● AUFGABEN
- 1) Was behauptet laut Textauszug jedes Medium, das eine Social-Media-Stelle hat?
- 2) Welche Tätigkeiten nennt der Textauszug in dem Satz, der mit „all das kann kollaborativ werden“ endet? Nenne alle.
- 3) Kopiere bitte aus dem Textauszug den Abschnitt, der mit den Worten „Kapitel 1 –“ anfängt und mit „Kontrolle abgeben muss.“ endet.

● TEXTAUSZUG
================

Making Of 3: Community
Grosse Pläne für ein grosses Wort. Wie die Zeitgeister-Community funktioniert und wie wir digitale Gemeinschaft schaffen wollen. Nein, wirklich.
Community – alle Welt spricht ständig davon. Und jedes Medium, das eine Social-Media-Stelle hat, behauptet, sie, ja sie würden Community neu denken. Ständig geht es um eine bedächtige Reflexion zur Beziehung zwischen Publikum und Medium, die am Ende bestenfalls dazu führt, dass man jetzt neu Kommentare bewerten darf™, einerseits, weil meistens die Entscheidungswege auch für kleinste Veränderungen lang und mühselig sind, andererseits, weil das ausgeklügelte Community-Konzept am Ende nicht von einer Handvoll, sondern höchstens von einer Prise Menschen überflogen und direkt wieder vergessen wird.
In diesem Newsletter sprechen wir über «Community», was wir uns für Zeitgeister diesbezüglich wünschen, die Gedanken, die dahinterstecken – aber auch ein paar klare Facts und Mechanismen.
Kapitel 1 – Im selben Boot:
Weltgeschehen als «Gemeinschaftserlebnis»
Dass die meisten grösseren Medien das mit der Community nicht so ganz hinkriegen, ist kein Wunder. Es braucht zwar schon rein marktlogisch ein treues Publikum, zu viel Community aber ist, und das wissen alle, die sich mal ins Internet gewagt haben, anstrengend – positiv wie negativ – und fordert eine Art von Arbeit, die sich nicht einfach in Abo-Conversions umrechnen lässt. Nicht zuletzt fordert Community das Gesamtkonzept des klassischen Journalismus heraus, weil es bedeutet, dass man Kontrolle abgeben muss.
Das Publikum besteht nicht nur aus Nörgler:innen, Trolls, Besserwisser:innen und Fans, sondern tatsächlich aus Menschen, man möchte es kaum glauben, die auch denken. Nur schon in der Vorarbeit zu Zeitgeister haben wir in Gesprächen mit diversen Menschen so viel thematischen Input erhalten, dass wir bereits damit ganze Sendungen füllen könnten. Heisst: Die Geschichtenentstehungsgeschichte (hach, ist die deutsche Sprache schön) wird durch echte, aufrichtige Partizipation gehörig durcheinandergeworfen, denn da ist plötzlich nicht mehr der pfeifenrauchende Journalist, der eine tolle Idee hat, der schliessliche alle zuhören und Applaus oder Kritik spenden. Nein, da können – wenn man sich traut und will – Geschichten plötzlich zu etwas Kollaborativem werden. Das Recherchieren, das Erzählen, das Zuhören, das Darüberreden; all das kann kollaborativ werden. Ein Gemeinschaftserlebnis. Und das ist ein Schlüsselwort für everything Zeitgeister.

================

● DATENINHALT
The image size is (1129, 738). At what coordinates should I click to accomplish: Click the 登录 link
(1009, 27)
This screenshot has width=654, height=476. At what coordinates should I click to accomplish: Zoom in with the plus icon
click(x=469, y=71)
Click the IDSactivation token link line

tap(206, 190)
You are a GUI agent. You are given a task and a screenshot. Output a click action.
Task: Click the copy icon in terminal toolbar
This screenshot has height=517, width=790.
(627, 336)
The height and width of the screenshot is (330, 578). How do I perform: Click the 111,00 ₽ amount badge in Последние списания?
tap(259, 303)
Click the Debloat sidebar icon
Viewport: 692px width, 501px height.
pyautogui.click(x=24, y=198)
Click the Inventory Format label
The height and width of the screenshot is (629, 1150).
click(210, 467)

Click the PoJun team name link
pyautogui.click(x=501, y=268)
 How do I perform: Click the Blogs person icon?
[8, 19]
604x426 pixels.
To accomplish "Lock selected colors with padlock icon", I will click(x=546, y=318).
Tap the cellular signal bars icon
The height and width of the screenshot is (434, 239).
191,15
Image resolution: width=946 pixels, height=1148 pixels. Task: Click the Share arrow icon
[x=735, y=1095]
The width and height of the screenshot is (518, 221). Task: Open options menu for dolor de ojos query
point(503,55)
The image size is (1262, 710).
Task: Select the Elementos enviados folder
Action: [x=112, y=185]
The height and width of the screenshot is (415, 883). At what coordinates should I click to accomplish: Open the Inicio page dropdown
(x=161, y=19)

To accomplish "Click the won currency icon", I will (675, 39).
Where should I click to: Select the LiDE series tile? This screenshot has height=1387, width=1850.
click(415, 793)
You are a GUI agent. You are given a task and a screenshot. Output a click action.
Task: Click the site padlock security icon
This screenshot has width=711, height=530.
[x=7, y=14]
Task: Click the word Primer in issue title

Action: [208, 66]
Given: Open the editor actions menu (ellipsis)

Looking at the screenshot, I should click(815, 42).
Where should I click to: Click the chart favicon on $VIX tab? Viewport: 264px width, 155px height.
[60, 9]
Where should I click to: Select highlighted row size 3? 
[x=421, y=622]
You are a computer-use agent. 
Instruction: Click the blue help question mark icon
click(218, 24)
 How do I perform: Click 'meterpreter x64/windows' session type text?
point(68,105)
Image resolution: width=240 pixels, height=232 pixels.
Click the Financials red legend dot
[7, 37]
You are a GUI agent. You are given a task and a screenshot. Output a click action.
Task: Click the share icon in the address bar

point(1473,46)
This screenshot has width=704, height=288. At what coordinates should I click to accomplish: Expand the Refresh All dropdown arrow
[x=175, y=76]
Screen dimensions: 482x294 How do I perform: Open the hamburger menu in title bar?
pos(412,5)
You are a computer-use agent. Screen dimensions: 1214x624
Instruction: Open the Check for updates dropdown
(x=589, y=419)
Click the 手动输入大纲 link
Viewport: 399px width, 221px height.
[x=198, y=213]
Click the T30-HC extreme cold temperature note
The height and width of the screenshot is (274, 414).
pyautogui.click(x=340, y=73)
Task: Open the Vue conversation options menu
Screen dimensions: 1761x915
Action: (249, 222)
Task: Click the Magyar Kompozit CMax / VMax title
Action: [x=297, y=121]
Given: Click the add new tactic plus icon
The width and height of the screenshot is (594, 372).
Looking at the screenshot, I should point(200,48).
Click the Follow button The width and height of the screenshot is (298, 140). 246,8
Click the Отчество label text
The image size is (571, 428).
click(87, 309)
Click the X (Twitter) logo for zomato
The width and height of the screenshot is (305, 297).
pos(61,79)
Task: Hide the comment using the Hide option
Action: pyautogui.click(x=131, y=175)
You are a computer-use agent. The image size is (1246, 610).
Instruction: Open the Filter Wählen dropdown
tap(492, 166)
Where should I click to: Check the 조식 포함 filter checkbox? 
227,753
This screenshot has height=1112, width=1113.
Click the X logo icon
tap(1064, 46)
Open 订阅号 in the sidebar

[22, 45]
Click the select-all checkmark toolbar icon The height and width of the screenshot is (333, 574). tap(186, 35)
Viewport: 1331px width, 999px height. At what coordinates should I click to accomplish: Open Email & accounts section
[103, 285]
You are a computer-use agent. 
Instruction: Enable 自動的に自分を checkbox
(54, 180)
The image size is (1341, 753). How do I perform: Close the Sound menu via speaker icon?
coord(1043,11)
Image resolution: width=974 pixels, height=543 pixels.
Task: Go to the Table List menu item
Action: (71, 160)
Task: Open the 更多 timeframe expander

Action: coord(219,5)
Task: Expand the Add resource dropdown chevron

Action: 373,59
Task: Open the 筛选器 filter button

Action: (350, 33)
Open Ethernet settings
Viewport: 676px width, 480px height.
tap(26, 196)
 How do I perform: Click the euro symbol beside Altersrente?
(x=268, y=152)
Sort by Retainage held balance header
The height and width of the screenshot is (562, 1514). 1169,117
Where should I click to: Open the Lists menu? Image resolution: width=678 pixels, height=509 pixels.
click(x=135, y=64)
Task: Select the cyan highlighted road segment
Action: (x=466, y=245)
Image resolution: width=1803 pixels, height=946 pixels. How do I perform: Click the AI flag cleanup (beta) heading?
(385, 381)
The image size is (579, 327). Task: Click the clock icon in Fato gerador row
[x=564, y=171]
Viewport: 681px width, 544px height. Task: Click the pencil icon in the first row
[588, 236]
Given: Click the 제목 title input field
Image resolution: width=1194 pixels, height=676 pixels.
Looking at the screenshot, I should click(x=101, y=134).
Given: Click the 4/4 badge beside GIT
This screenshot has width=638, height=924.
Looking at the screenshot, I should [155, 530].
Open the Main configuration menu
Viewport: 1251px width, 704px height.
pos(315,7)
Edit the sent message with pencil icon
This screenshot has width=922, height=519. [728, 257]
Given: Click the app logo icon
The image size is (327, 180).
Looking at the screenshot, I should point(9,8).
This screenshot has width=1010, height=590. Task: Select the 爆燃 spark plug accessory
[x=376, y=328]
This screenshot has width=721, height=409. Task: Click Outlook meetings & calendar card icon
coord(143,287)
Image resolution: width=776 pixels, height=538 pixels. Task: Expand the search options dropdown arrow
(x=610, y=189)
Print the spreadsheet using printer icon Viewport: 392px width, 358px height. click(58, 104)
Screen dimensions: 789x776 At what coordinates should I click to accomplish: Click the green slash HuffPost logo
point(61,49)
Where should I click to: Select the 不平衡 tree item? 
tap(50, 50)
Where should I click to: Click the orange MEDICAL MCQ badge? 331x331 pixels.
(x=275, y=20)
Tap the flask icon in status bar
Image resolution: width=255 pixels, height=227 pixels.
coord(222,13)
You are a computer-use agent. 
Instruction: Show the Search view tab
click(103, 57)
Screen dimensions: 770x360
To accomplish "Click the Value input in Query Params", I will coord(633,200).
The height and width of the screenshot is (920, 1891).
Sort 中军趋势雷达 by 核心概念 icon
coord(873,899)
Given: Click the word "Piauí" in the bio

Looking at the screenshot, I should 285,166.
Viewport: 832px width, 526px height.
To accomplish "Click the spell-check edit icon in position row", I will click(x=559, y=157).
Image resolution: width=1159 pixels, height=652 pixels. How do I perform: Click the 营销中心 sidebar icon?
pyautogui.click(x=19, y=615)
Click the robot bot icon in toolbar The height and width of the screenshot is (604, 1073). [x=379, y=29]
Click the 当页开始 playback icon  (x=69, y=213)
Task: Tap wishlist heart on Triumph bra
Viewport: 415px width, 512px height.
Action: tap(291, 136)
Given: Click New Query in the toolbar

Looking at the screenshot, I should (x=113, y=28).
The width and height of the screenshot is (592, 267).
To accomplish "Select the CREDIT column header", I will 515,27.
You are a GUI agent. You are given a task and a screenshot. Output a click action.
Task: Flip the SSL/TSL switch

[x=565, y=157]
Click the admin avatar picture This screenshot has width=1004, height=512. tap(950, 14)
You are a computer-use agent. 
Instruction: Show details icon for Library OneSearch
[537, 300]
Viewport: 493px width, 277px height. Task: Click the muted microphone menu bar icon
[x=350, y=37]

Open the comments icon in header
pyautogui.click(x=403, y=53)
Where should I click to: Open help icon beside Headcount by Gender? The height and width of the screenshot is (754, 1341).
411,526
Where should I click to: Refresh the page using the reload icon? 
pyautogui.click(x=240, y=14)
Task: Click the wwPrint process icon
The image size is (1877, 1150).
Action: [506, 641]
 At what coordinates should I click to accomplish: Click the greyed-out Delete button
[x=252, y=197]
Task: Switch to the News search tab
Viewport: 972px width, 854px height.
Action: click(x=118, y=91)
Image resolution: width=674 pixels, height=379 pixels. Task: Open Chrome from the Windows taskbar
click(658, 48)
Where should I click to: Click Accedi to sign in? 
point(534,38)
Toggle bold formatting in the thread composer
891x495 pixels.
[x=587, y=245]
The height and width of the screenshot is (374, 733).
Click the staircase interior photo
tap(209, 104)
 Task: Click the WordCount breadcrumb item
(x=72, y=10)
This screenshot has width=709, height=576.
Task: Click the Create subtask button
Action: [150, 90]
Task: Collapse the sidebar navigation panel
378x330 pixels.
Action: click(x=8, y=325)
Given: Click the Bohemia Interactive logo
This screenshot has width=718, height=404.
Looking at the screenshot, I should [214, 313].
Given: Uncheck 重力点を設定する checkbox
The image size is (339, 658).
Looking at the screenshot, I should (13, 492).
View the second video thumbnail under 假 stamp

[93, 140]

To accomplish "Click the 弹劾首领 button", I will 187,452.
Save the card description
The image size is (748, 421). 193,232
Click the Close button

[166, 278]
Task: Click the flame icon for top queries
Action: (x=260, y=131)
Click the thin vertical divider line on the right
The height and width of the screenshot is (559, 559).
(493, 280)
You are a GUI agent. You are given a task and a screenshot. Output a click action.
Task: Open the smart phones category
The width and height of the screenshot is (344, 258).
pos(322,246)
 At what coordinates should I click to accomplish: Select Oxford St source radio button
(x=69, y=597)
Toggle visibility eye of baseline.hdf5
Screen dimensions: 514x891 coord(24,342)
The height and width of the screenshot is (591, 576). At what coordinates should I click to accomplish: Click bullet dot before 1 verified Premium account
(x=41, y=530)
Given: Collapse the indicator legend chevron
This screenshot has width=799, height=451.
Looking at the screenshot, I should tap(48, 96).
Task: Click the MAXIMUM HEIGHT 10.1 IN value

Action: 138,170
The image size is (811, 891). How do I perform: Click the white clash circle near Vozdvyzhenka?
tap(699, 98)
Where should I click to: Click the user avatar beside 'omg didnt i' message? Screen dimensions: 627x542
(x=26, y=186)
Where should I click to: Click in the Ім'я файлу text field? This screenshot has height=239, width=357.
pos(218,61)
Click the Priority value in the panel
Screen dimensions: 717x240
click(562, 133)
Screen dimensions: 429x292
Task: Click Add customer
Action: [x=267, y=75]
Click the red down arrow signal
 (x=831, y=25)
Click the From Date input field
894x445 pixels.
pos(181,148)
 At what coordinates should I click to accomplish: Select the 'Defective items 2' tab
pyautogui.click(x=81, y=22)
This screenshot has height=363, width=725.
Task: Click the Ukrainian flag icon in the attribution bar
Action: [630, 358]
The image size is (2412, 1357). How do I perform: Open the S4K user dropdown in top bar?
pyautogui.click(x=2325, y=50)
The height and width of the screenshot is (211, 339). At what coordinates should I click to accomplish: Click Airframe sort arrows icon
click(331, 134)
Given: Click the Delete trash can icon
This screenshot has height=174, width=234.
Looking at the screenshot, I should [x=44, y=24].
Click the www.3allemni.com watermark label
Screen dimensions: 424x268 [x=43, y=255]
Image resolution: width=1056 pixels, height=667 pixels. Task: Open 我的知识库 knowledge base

================

● ERGEBNISSE
- 1) Dass es Community neu denken würde.

- 2) Das Recherchieren, das Erzählen, das Zuhören, das Darüberreden

- 3)
Kapitel 1 – Im selben Boot:
Weltgeschehen als «Gemeinschaftserlebnis»
Dass die meisten grösseren Medien das mit der Community nicht so ganz hinkriegen, ist kein Wunder. Es braucht zwar schon rein marktlogisch ein treues Publikum, zu viel Community aber ist, und das wissen alle, die sich mal ins Internet gewagt haben, anstrengend – positiv wie negativ – und fordert eine Art von Arbeit, die sich nicht einfach in Abo-Conversions umrechnen lässt. Nicht zuletzt fordert Community das Gesamtkonzept des klassischen Journalismus heraus, weil es bedeutet, dass man Kontrolle abgeben muss.